In Me and My Shadow CV, Devoney Looser (whose work I’ve read and/or taught? about a decade ago) argues for the value of making grad students/early career academics aware of the countless rejections that they will receive in the process of building up their CVs. Grant rejections. Job rejections. Book rejections. Article rejections. And so on. She proposes that senior/advanced scholars publicly share their “shadow CVs,” which document the history of their ongoing rejection, to make visible its inevitability throughout an academic career. What a great idea!*
*After doing some more research, I found out that the idea of a “shadow CV” has been around for a few years (at least). The Contemplative Mammoth wrote about it in June of 2012.
When I first encountered Looser’s article, I thought immediately of my own Unofficial Student Transcripts in which I constructed a transcript of the “experiences of my student life that were often read as failures, distractions or obstacles within the dominant academic narrative of Success. Experiences that would be left off of my official academic transcripts.”

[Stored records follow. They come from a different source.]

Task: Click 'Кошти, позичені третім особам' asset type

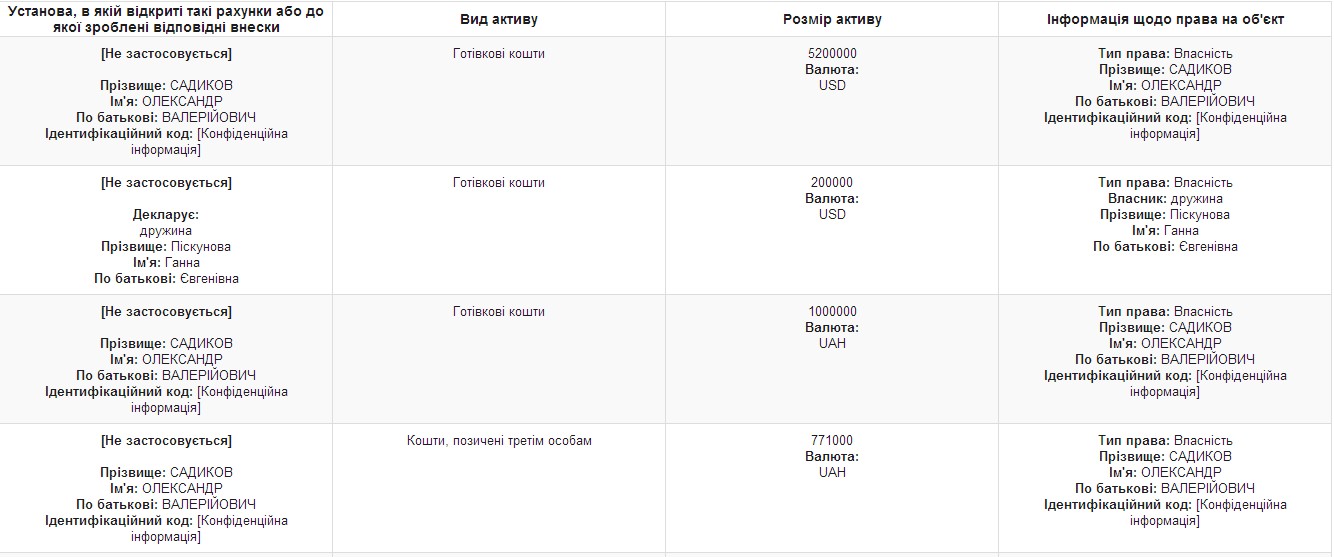Action: [499, 440]
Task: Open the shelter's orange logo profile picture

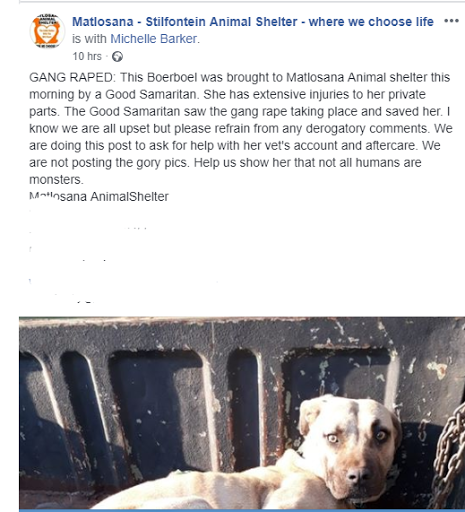Action: [47, 31]
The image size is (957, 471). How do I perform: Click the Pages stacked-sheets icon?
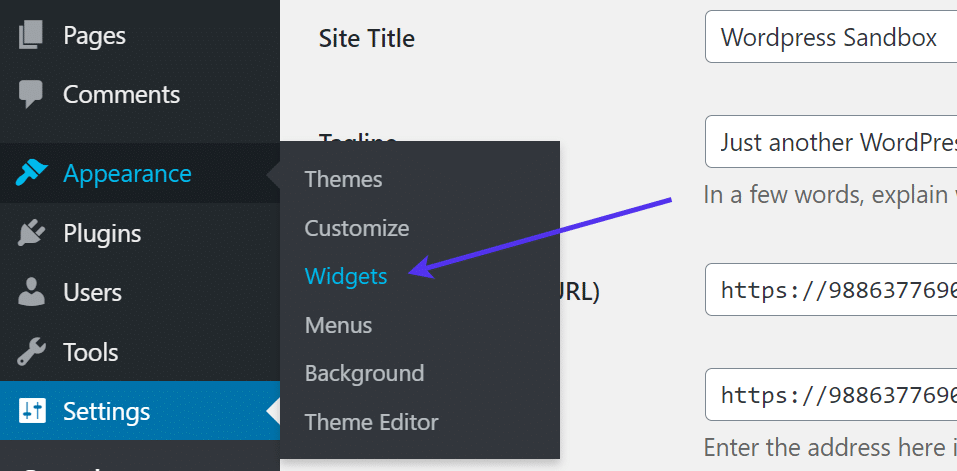[31, 35]
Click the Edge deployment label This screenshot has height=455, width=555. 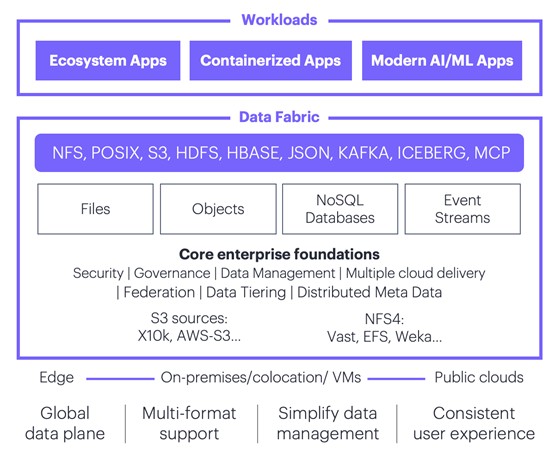[x=57, y=377]
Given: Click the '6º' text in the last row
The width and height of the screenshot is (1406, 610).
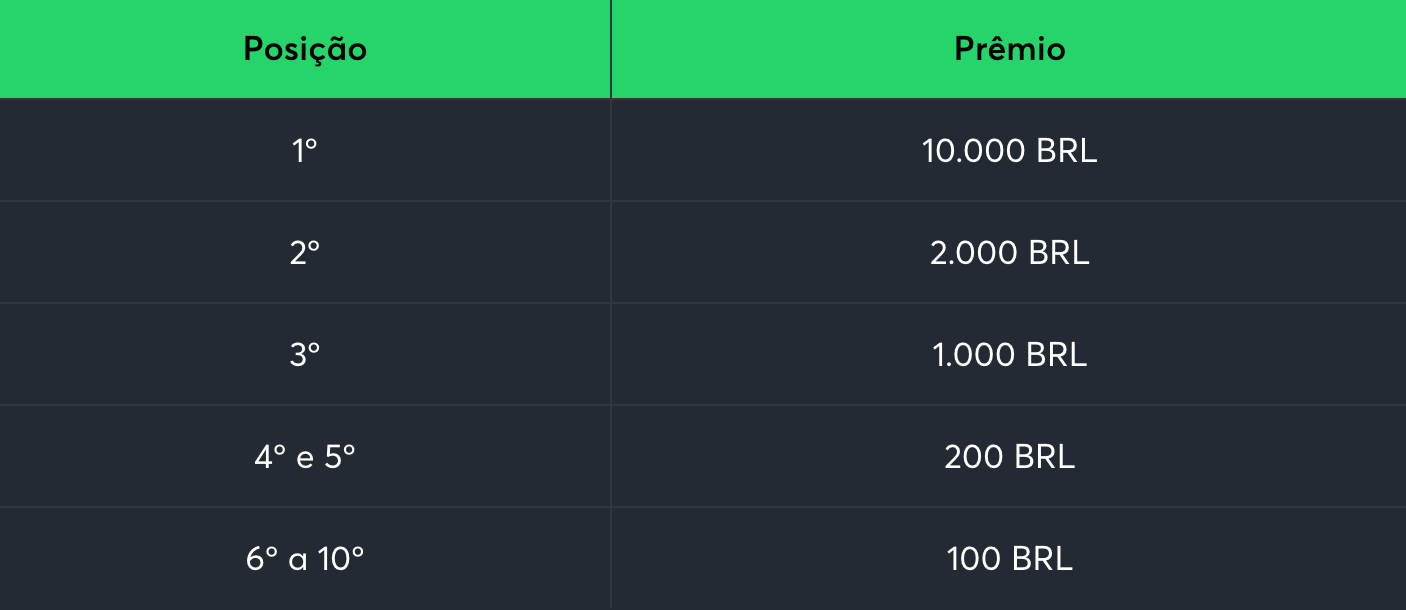Looking at the screenshot, I should point(261,559).
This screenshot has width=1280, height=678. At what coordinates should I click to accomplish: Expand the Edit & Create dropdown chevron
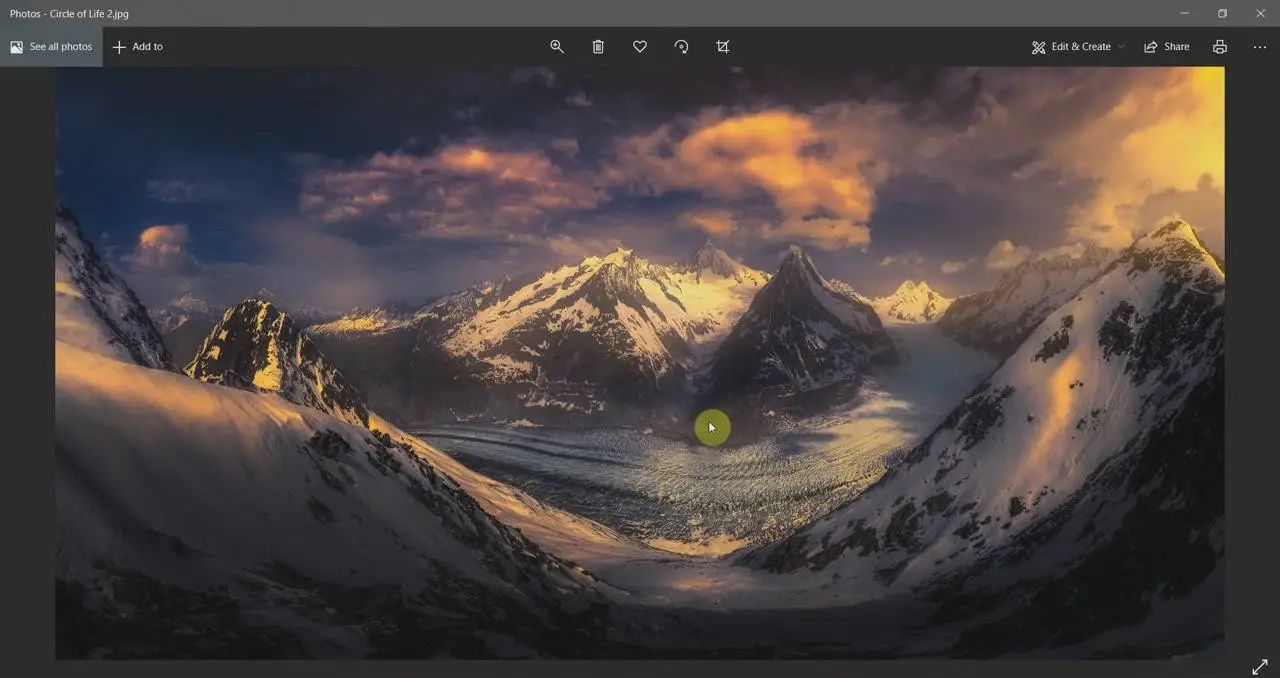(1121, 47)
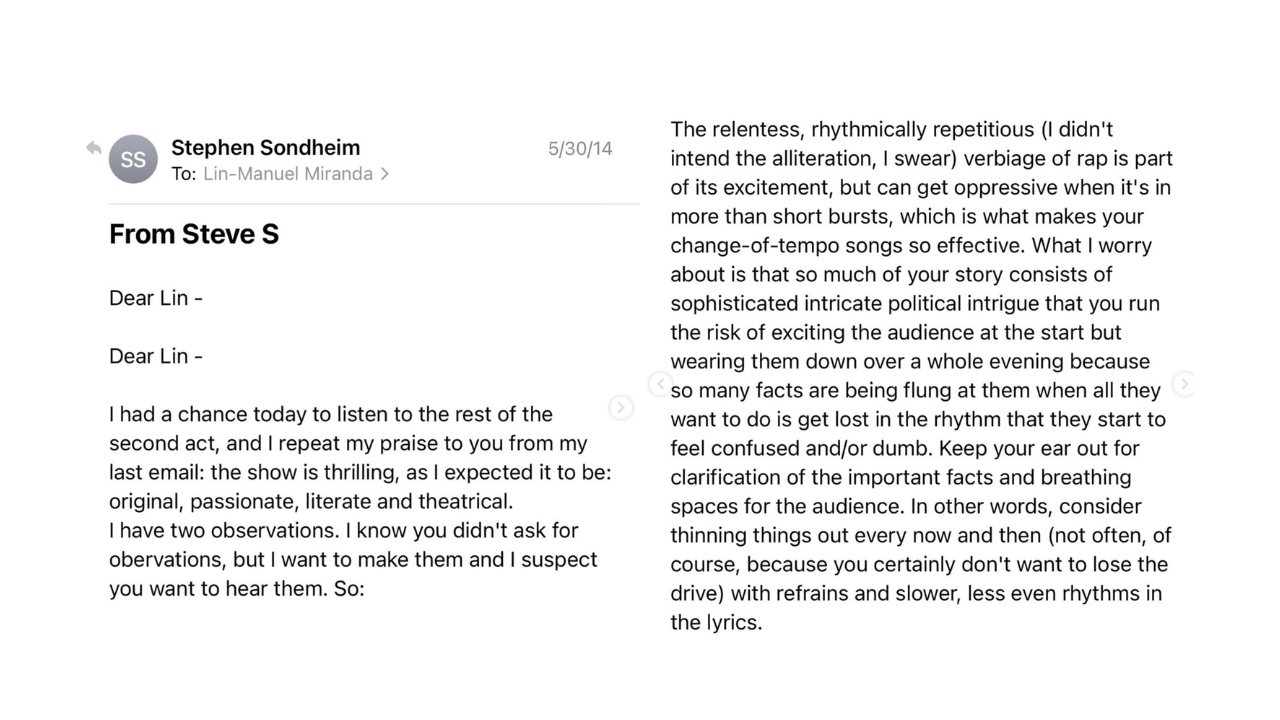Click the final line 'the lyrics.'
1280x720 pixels.
[x=716, y=622]
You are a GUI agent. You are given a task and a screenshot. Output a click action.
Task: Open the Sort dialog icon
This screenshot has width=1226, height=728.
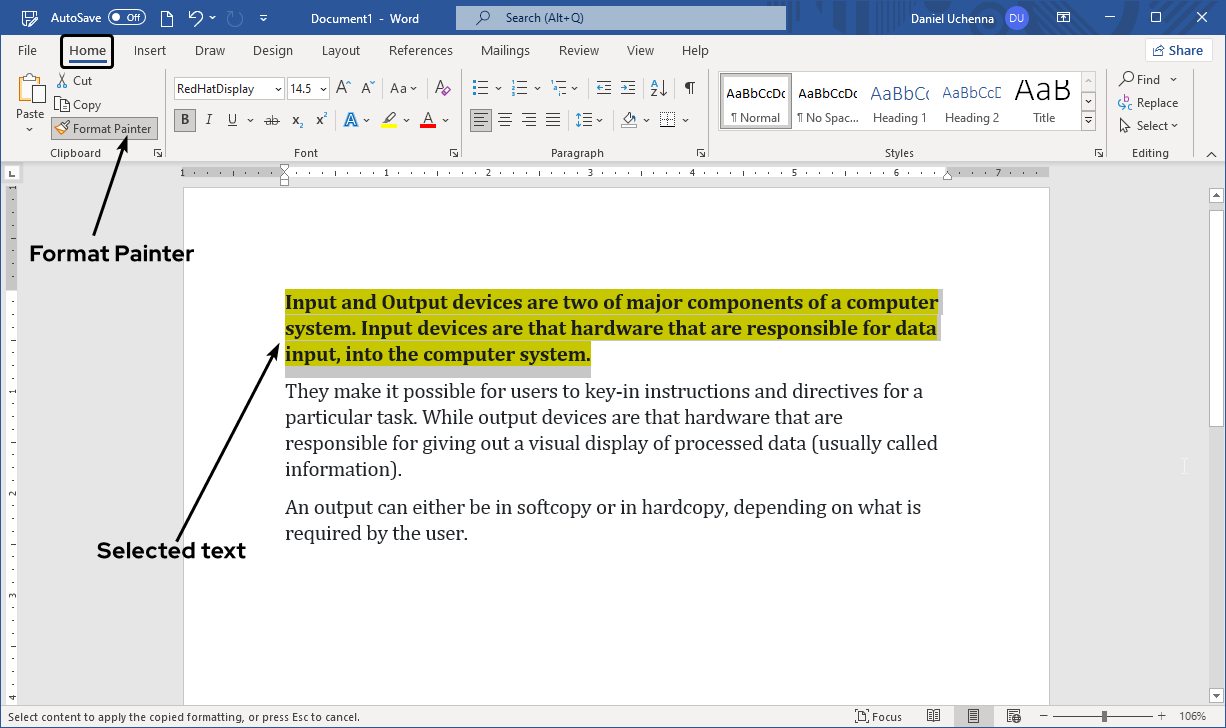tap(657, 88)
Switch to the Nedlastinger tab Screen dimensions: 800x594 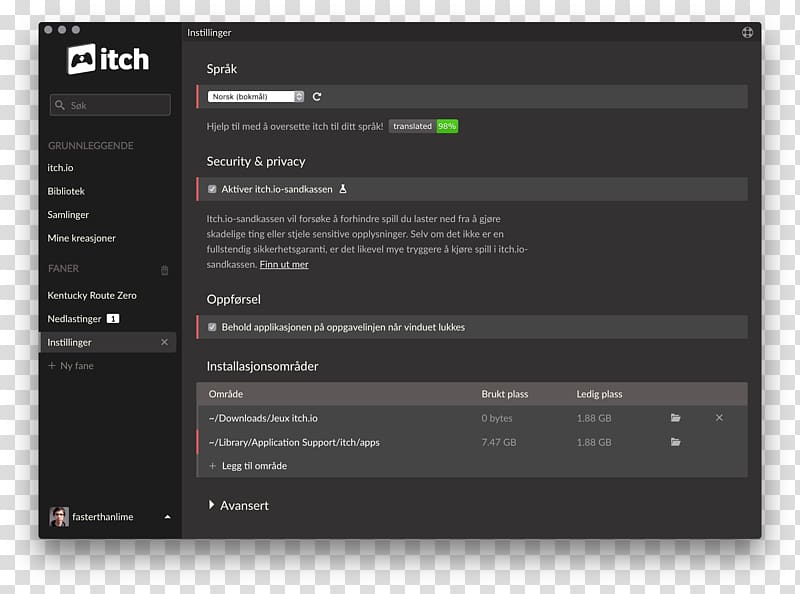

Our motivations for our “unofficial” documents differ a little, however. Looser proposes the “shadow CV” as a reminder that rejection is part of being an academic and as inspiration to use that rejection, as her former professor advised her once, to get angry and work harder. Aside: Work harder? How much harder can most academics work? Aren’t they already working way too hard? In contrast to Looser, my transcript was created to take seriously and honor so much of the invisible labor that I did as an academic that was ignored and/or devalued. I didn’t document this work as a reminder to toughen up, learn to handle rejection better, or to “hone my skills and strive for better opportunities.” I did it to find an alternative trajectory for my work, my skills and my training. And I did it as a way to resist/reject/counter the toxic academic values that encourage people to see “50 rejections a year” (Looser’s own stats) as just part of the necessary game you play to stay on the appropriate level.
At one point in her article Looser suggests that, “A CV is a life story.” CV as story? Hmm….Maybe I need to craft my own undisciplined CV as a story for my Undisciplined book project? That sounds like fun. I don’t envision it as a “shadow CV” that seems to haunt my “real, official, approved” CV, but as a unconventional story of my work beside/s the academy, since leaving it in 2011.
If I do want to include a CV, it looks like expanding my project beyond a syllabus might be useful. Maybe I should think again about doing a complete teaching portfolio? (See this post.)